Other redness calculation formulas or estimation functions may also be used depending on the requirements of a specific application of red-eye detection. However, application of formula (1) above has shown to provide superior results. The resulting redness values are populated into a redness histogram.

Method 600 continues on FIG. 7 where, at block 711, regular thresholding segmentation is applied to the redness histogram to determine a threshold value, below which, pixels are said to have low redness and above which, pixels are said to have high redness. Thresholding is a well understood technique and is described, for example, by Otsu, N., A Threshold Selection Method for Grey Level Histograms, IEEE Transactions on Systems, Man, and Cybernetics 9, 62-66. (1979)

At block 716, region growing segmentation is applied starting with the pixel, or pixels, that have a red-eye probability equal to 1. That is, all pixels that have a red-eye probability equal to 1 are labeled as red-eye van, other pixels are labeled as red-eye using an iterative process when such pixels meet all of the following criteria: A) the candidate pixel has a pixel neighbor that is already labeled as a red-eye pixel, and B) the redness of the candidate pixel is a greater or equal to the threshold calculated at block 711, and C) the local redness distribution around the candidate pixel is convex. In this latter case, convexity is determined in two dimensions of the 3×3 matrix of color model values. The direction that is most aligned between the center of the red-eye (estimated as the center of gravity of pixels that have a red-eye probability equal to 1) and the candidate pixel is selected to thereby test the local redness distribution, i.e., whether a 3-pixel subset is convex or concave.

The result of the region growing segmentation is a red-eye segmentation mask. At block 719, the size of the red-eye segmented area is calculated in pixels. The average radius is given by:


Radius=√{square root over (area/π)} (2)

At block 723, a mathematical morphology operation called “closing” is applied using a radius proportional to the radius provided by formula (2) above. Morphology is well described by Serra, J., Introduction to Mathematical Morphology, Computer Vision, Graphics and Image Processing 35, 283 (1986). The closing operation is utilized to filter out small holes in the segmentation mask.

At block 726 the edges of the segmentation mask are smoothed proportionally to the radius calculated using formula (2) through application of a regular low pass filter on the segmentation mask. This step is utilized simply to smooth the segmentation mask and avoid sharp transitions between corrected and uncorrected red-eye areas that may be noticeable.

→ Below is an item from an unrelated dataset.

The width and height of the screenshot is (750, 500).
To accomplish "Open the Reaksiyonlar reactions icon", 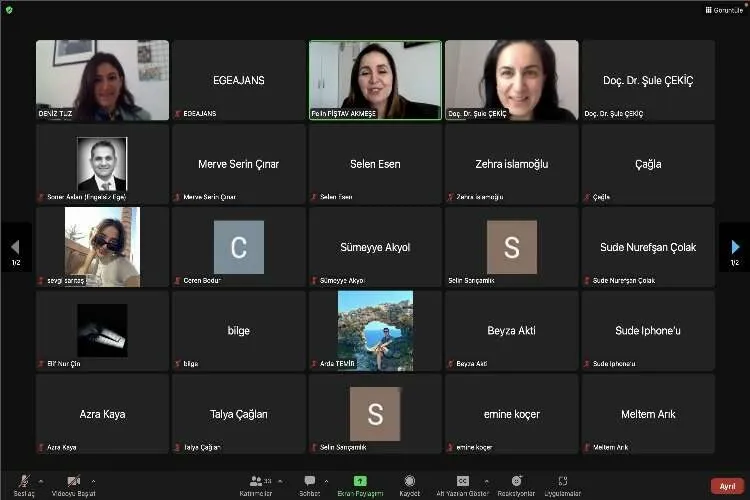I will 516,484.
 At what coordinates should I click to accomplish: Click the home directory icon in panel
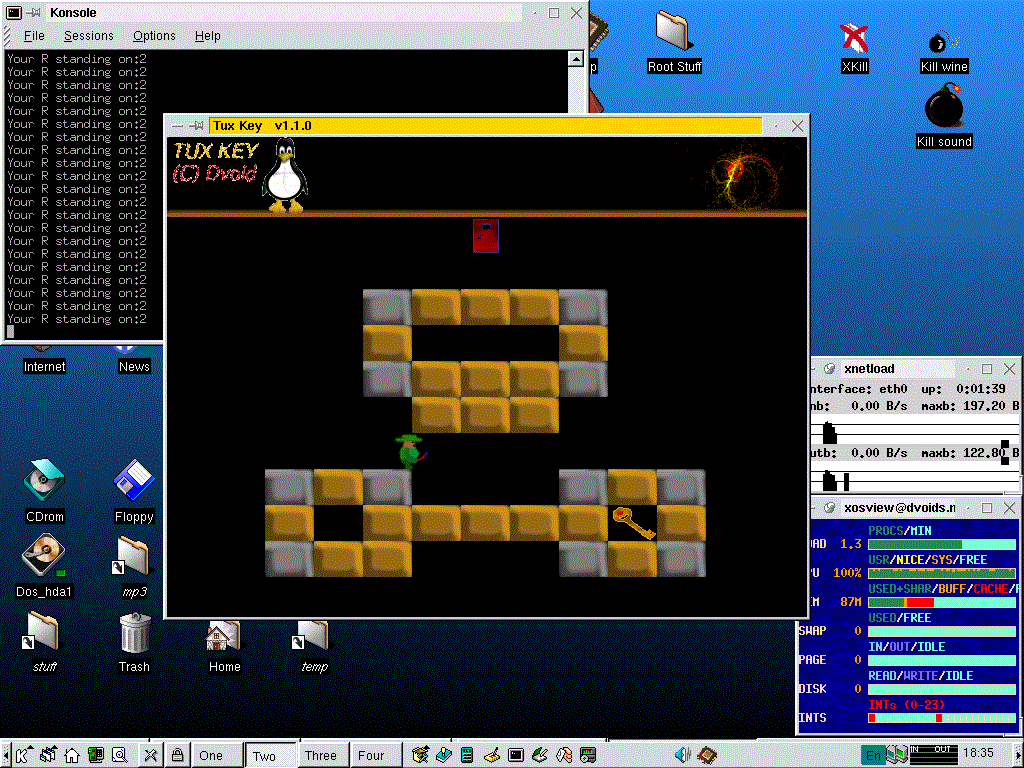tap(72, 755)
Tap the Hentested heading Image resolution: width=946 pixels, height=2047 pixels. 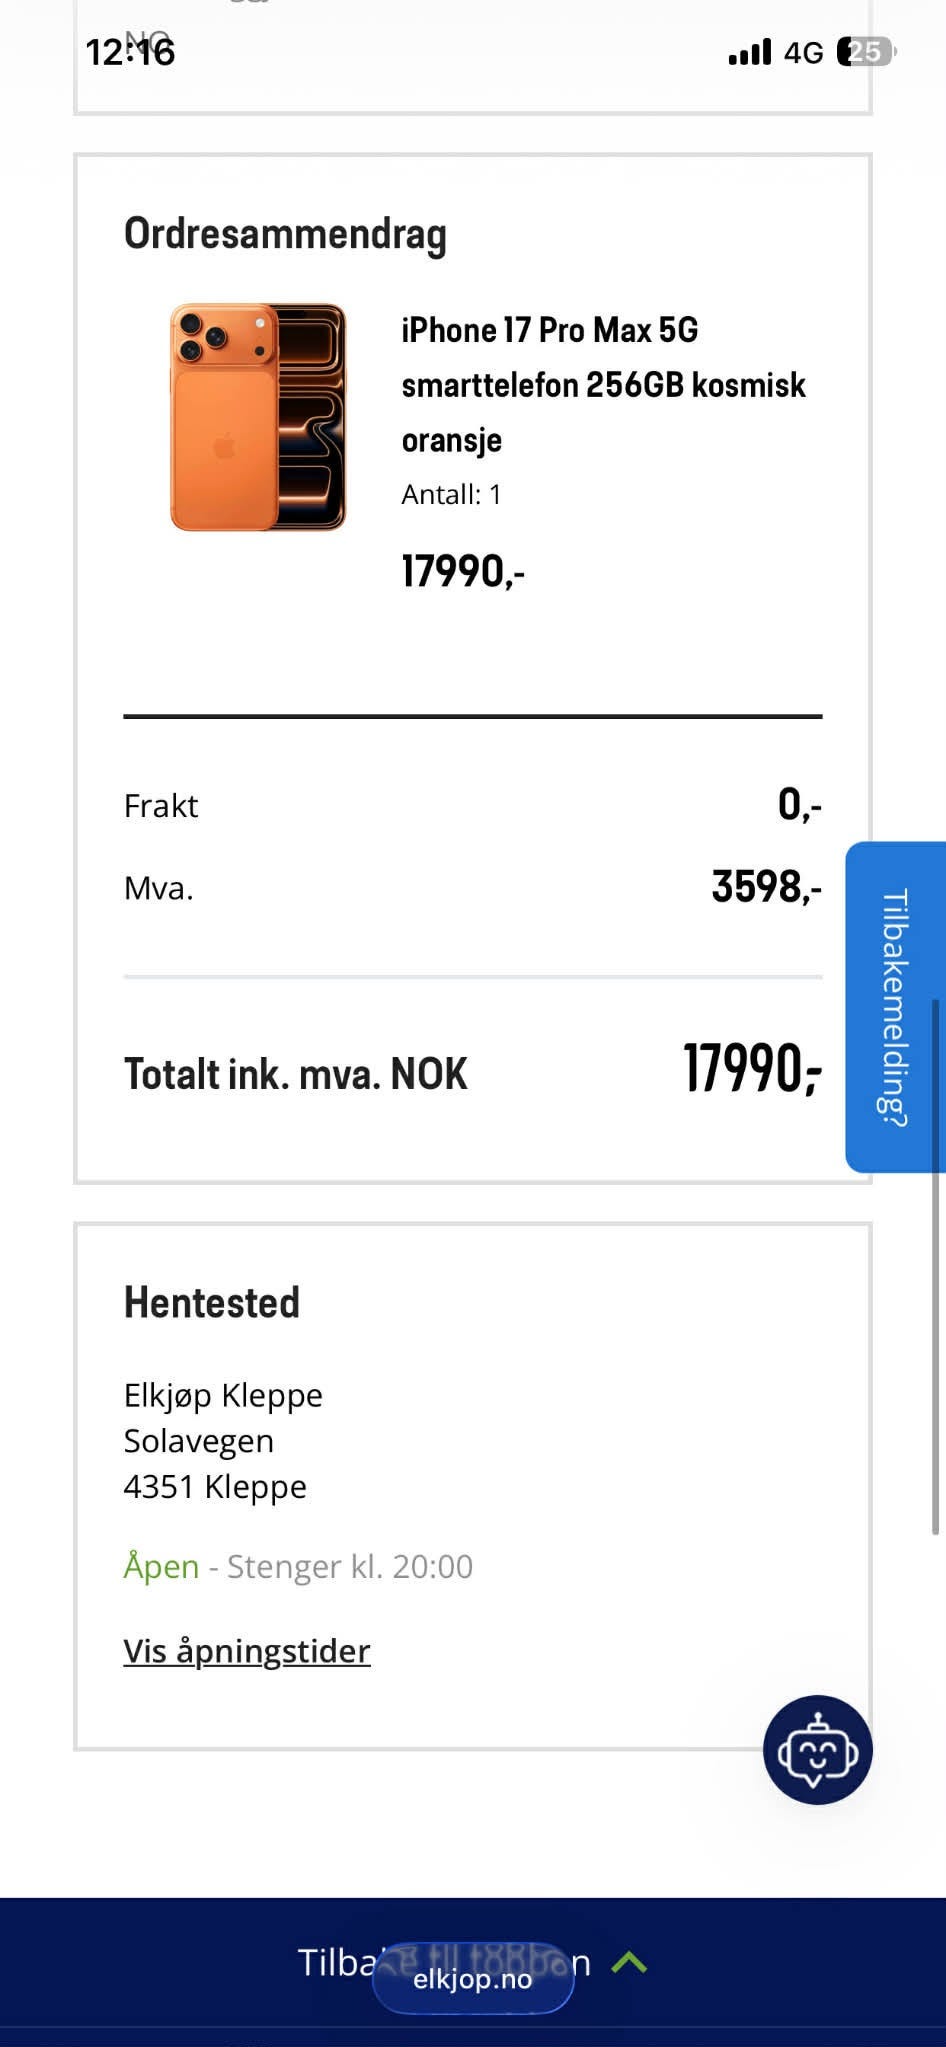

The segmentation mask is used to determine how much correction should be applied. Areas of the image are outside the red-eye area if the mask value is 0 and no correction is applied. If the mask value is 1, then full correction is applied to remove all of the redness. If the mask value is between 0 and 1, then:


Corrected image=((1−mask)×original image)+(mask×corrected image) (3)

At block 730, a red-eye correction is applied. Any one of a variety of conventional red-eye correction techniques may be applied at this step including, for example, pixel color de-saturation, pixel value modification, pixel blending, or pixel replacement.

FIG. 8 is an illustrative two-dimensional scatterplot projection 800 of a three-dimensional RGB parameter space in which g′ is plotted against R for non-red-eye pixels that were subjectively identified from the set of image samples as described above, where:


g′=G/(R+G+B) (4)

FIG. 9 is an illustrative two-dimensional scatterplot projection 900 of a three-dimensional RGB parameter space in which g′ is plotted against R for subjectively identified red-eye pixels.

Although the subject matter has been described in language specific to structural features and/or methodological acts, it is to be understood that the subject matter defined in the appended claims is not necessarily limited to the specific features or acts described above. Rather, the specific features and acts described above are disclosed as example forms of implementing the claims.